Module Catalogues

Introduction to Artificial Intelligence for Science

Module Title Introduction to Artificial Intelligence for Science
Module Level Level 1
Module Credits 5.00
Academic Year 2025/26
Semester SEM2

Aims and Fit of Module

In an era where data-driven decision-making and computational techniques are revolutionizing scientific discovery, understanding Artificial Intelligence (AI) and Machine Learning (ML) has become indispensable across various scientific disciplines. This module is designed to equip science undergraduates with foundational programming skills, core AI concepts, and essential algorithms. By bridging the gap between traditional scientific methods and modern AI applications, the module prepares students to leverage AI and ML in biology, chemistry, biomedical science, environmental science, and public health research. Positioned within the broader science curriculum, this module fosters interdisciplinary collaboration and innovation, aligning with the school's commitment to excellence and cutting-edge research.

Learning outcomes

A Explain the basic principles of AI and ML, including supervised and unsupervised learning, classification, clustering. B Develop a simple understanding of how AI can be used to solve scientific problems, including transferring practical scientific questions into AI specific questions. C Understand and apply classification methods to categorize data into predefined classes. D Describe clustering techniques and their applications in grouping similar data points without predefined labels. E Learn how to evaluate model performance and understand the concepts of overfitting and underfitting.

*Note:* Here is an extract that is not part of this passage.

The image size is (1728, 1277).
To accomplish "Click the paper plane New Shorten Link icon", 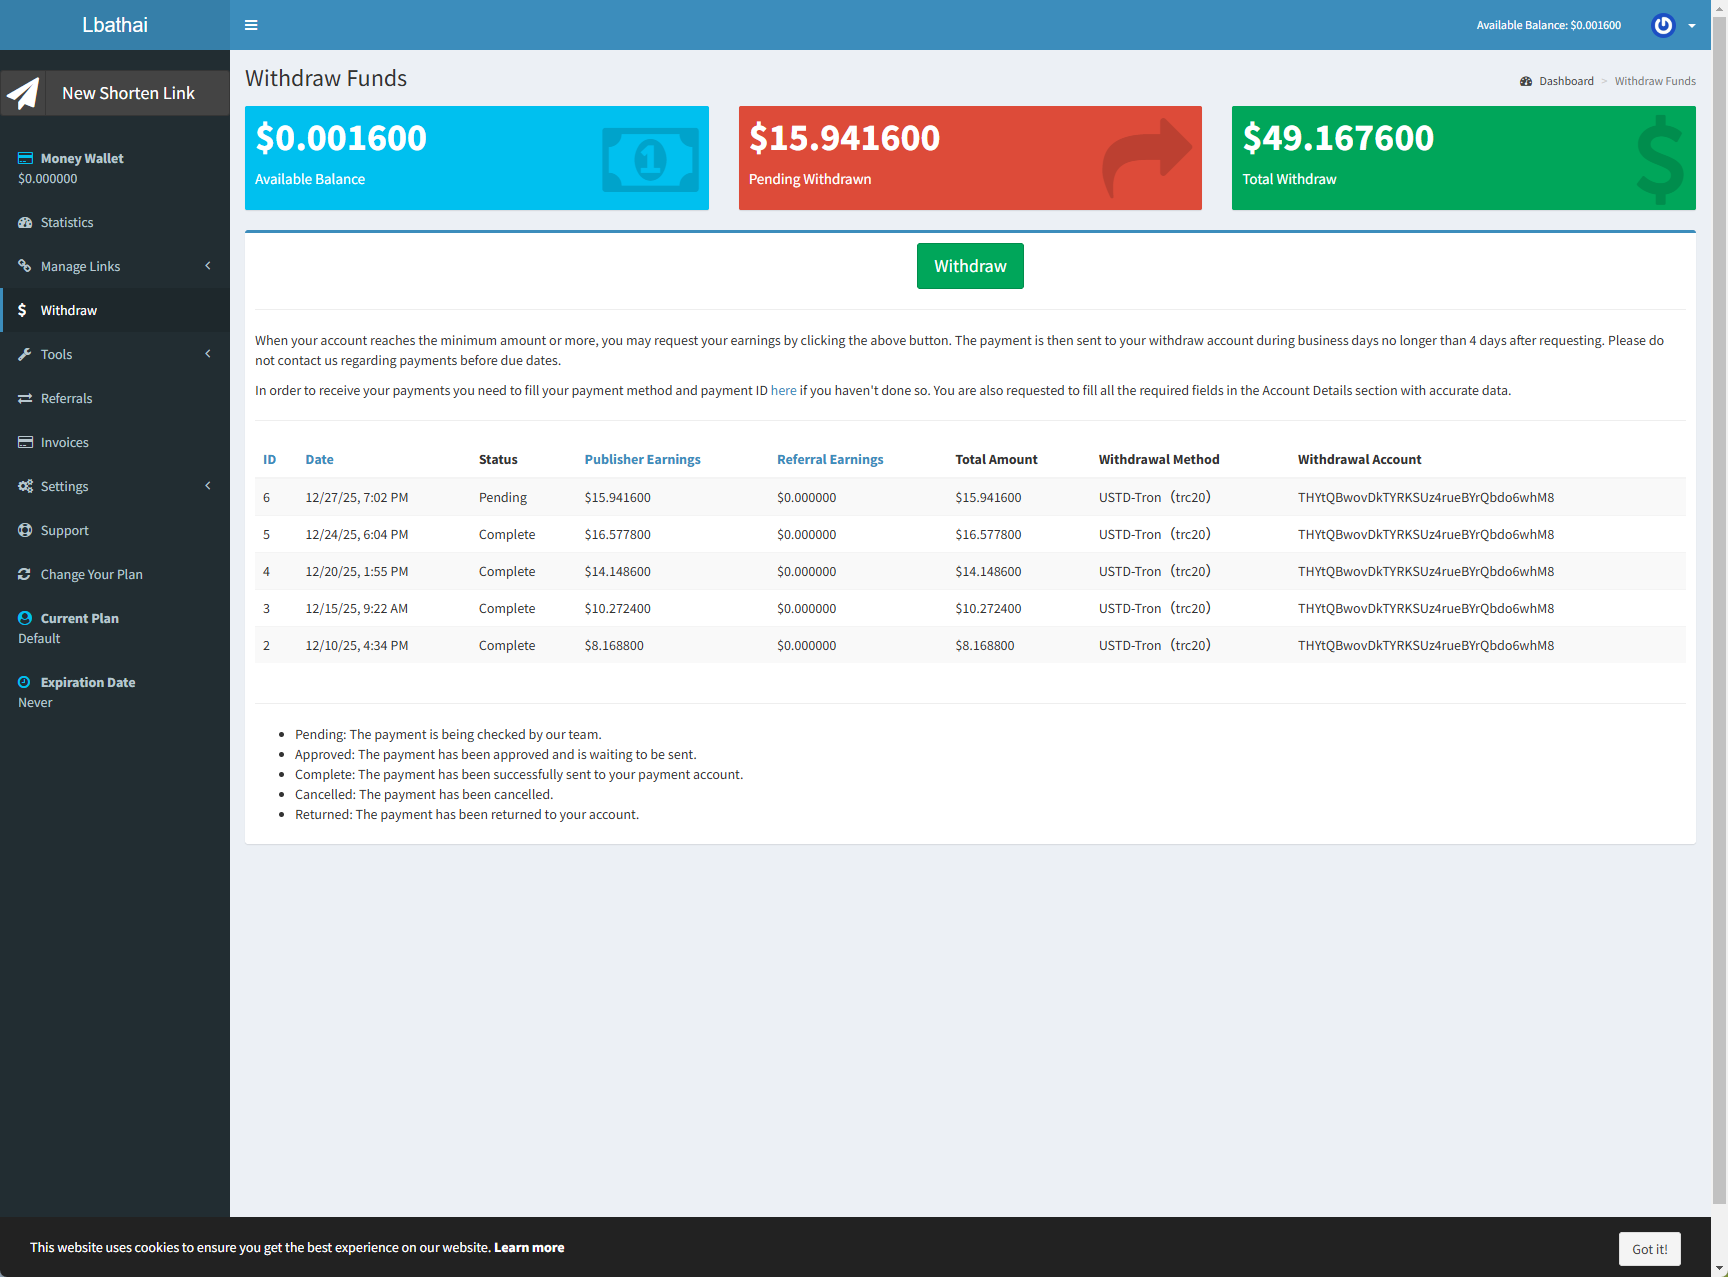I will point(23,93).
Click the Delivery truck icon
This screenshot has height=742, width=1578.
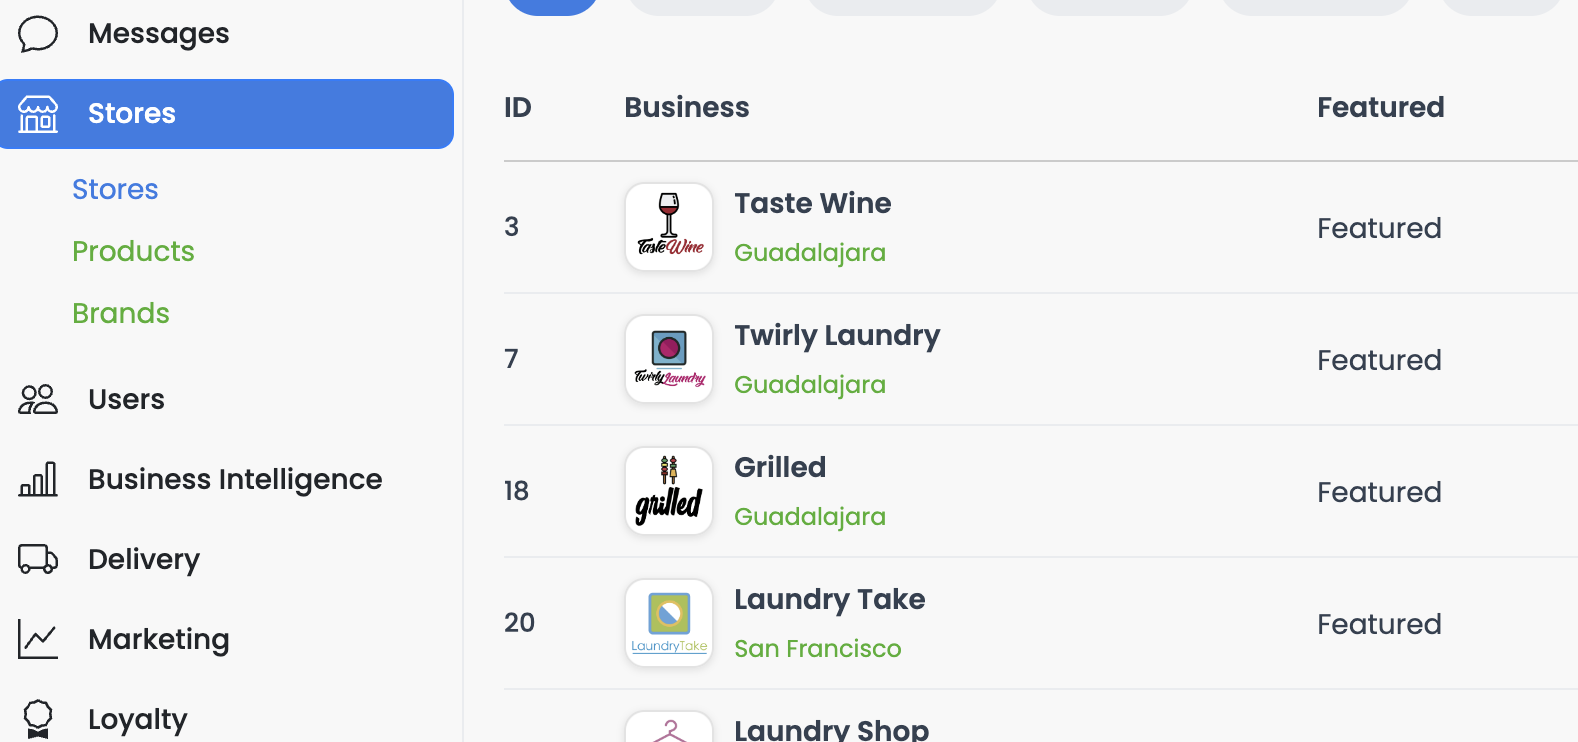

Method of teaching and learning

Lectures will introduce key concepts of AI and ML, including supervised and unsupervised learning, classification and clustering. The lectures are designed to build a strong foundational understanding by incorporate real-world examples to enhance understanding. The lab sessions focused on specific topics, such as implementing decision trees, support vector machines, or clustering algorithms using Python. Provide step-by-step guidance on writing and executing code.